Marco Ficini, de 41 anos, foi o adepto italiano da Fiorentina que, na madrugada de 24 de Abril, foi atropelado mortalmente nas imediações do Estádio da Luz. Apesar de apoiar a equipa viola, estava em Portugal para apoiar o Sporting, que ia jogar com o Benfica no dia do atropelamento (fazendo justiça à tradição histórica que une os clubes).

Ficini pertencia à claque 7Bello, grupo ligado à Fiorentina que costuma apoiar o Sporting. Esta demonstração de solidariedade entre a equipa portuguesa e a transalpina tornou-se tradição há cerca de 20 anos, quando o clube italiano veio a Lisboa jogar contra o Benfica numa partida a contar para a Taça dos Vencedores das Taças. Nesse jogo, alguns elementos da Juventude Leonina e da Torcida Verde juntaram-se aos apoiantes do clube viola. Desde então, é bastante comum haver esta troca de apoio em jogos grandes.
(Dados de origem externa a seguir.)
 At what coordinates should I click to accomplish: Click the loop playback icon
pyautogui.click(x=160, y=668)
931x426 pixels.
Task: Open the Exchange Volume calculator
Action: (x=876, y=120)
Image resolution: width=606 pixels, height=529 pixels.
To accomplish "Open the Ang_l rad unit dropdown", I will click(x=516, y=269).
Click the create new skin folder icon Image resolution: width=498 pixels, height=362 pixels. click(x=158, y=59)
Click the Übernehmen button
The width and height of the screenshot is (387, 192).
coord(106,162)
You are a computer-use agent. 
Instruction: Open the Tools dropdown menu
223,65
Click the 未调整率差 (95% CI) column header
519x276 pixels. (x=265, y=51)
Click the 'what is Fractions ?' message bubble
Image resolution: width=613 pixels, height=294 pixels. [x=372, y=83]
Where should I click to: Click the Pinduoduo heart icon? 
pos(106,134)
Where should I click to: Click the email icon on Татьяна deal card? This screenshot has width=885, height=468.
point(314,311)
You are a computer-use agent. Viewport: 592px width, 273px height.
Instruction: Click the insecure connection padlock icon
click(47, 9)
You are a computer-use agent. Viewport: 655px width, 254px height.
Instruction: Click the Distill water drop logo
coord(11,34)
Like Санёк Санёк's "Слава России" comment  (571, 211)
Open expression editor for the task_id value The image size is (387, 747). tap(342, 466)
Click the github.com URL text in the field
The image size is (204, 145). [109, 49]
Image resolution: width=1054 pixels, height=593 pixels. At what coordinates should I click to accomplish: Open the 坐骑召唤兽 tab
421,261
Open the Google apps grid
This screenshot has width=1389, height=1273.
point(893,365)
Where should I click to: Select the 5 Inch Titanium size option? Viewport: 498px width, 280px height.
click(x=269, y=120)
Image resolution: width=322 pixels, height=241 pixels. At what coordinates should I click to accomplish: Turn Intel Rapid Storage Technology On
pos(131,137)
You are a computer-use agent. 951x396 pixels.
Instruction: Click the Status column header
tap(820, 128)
Ao que tudo indica, os confrontos que vitimaram Marco Ficini decorreram perto do Estádio da Luz, envolveram elementos da Juventude Leonina e dos No Name Boys, claques do Sporting e do Benfica, respetivamente, e terão começado junto ao Estádio José Alvalade, onde tudo terá tido início.

“No essencial está indiciado que, durante a madrugada, nas imediações do Estádio de José de Alvalade e a Rua Padre Cruz, um grupo de adeptos benfiquistas confrontou-se com um grupo de adeptos sportinguistas. Durante os confrontos e perseguições desencadeadas um dos arguidos, adepto de um clube, embateu com o seu veículo e passou por cima do corpo da vítima, adepto de outro clube, provocando-lhe lesões que foram causa directa e necessária da sua morte, tendo abandonado o local sem lhe prestar qualquer auxílio”, explica o comunicado emitido esta segunda-feira pela Procuradoria-Geral Distrital de Lisboa (PGDL).

De referir que, caso seja condenado no atual processo, Luís Pina pode ter de cumprir pena efetiva de um ano e quatro meses, que estava suspensa pela rixa em que esteve envolvido em 2011. Como o Observador avançou, no seguimento de confrontos registados antes de um dérbi, o Departamento de Investigação e Ação Penal de Lisboa deduziu acusação a 16 elementos da Juventude Leonina e a dois dos No Name Boys, um dos quais Luís Pina, pelo que ocorreu dentro e fora de Alvalade. Resistência e coação, ofensas à integridade física, participação em rixa, detenção de arma proibida e arremesso de objetos foram os cinco crimes envolvidos na altura.